WORK REQUEST
All lines from the line containing "Task: Click the egg" up to and including the last line of the entries must be written out exactly, with no others.

WORKING DATA
Content starts

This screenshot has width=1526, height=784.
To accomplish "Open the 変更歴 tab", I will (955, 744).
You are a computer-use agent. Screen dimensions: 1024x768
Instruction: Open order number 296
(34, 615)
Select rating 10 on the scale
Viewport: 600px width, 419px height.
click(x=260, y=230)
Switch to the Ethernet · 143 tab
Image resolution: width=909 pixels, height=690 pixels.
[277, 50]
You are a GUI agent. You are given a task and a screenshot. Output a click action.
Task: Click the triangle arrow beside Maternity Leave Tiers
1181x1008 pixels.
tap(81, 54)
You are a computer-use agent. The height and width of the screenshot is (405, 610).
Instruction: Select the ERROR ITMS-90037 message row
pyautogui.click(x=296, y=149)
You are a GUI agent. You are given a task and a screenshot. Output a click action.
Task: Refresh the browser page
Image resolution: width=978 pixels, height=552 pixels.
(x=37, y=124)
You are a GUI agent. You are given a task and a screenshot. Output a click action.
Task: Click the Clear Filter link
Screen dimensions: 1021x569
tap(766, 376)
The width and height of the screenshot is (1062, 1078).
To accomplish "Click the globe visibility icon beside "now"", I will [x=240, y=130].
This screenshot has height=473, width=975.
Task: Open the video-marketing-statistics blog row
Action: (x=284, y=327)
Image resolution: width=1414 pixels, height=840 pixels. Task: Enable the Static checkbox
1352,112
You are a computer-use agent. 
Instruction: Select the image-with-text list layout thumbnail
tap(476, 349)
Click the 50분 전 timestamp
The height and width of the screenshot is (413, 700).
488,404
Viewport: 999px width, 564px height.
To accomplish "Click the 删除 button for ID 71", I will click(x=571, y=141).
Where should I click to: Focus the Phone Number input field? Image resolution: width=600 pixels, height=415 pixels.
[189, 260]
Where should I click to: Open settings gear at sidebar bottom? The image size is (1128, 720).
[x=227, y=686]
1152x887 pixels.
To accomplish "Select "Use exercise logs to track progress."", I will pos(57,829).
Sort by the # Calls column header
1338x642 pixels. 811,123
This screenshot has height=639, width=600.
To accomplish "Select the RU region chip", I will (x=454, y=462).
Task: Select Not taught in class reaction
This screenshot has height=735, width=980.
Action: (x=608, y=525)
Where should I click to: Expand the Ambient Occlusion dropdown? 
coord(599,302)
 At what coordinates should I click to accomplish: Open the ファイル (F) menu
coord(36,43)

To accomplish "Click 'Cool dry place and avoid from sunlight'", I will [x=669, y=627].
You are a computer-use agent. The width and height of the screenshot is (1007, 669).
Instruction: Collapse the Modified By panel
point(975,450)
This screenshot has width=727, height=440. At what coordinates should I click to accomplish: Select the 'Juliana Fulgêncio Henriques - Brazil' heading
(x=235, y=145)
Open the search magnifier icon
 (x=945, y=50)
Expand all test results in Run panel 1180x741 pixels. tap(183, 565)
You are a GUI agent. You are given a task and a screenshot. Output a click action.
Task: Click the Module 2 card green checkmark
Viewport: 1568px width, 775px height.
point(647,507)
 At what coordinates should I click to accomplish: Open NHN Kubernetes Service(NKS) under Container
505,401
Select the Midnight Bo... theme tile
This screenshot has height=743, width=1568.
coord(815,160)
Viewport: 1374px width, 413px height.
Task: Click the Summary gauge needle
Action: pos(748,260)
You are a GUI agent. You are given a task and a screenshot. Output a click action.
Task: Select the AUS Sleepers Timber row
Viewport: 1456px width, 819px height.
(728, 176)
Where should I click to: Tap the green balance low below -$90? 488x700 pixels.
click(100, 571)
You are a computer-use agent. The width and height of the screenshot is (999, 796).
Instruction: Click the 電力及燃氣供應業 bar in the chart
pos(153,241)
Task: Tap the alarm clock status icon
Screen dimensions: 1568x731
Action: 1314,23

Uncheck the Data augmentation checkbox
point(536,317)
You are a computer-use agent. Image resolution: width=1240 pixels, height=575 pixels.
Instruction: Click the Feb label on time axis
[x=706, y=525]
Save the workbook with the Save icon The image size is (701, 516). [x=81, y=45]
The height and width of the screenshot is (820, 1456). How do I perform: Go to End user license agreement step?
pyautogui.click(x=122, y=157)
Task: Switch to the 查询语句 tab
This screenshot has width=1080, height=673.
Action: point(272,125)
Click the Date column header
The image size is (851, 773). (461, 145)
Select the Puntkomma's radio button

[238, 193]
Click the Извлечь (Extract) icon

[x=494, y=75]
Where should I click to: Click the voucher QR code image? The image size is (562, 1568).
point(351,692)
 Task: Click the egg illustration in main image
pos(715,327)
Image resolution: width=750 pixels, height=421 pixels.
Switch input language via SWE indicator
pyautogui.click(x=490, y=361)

Content ends

RESPONSE
 Task: Click the egg illustration in main image
pos(715,327)
Image resolution: width=750 pixels, height=421 pixels.
Switch input language via SWE indicator
pyautogui.click(x=490, y=361)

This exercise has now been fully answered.